» Problem description:
Which lines below fall between the one containing "Task: Expand the github folder in explorer" and the one containing "The height and"? Repeat them exactly, counting both of those lines, and add nothing else.

» Data for analysis:
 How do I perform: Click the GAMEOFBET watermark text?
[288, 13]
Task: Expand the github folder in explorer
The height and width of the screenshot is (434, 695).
* * *
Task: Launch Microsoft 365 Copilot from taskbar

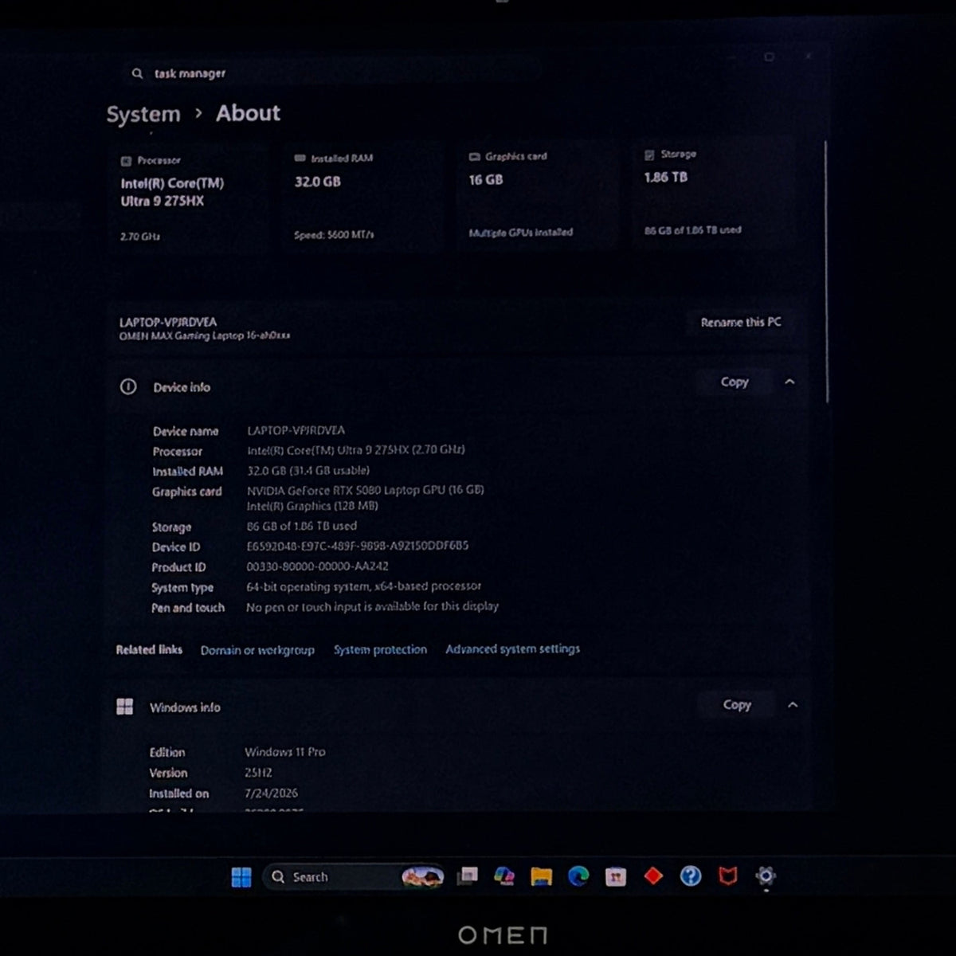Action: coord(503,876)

» Written reply:
Task: Expand the github folder in explorer
The height and width of the screenshot is (434, 695).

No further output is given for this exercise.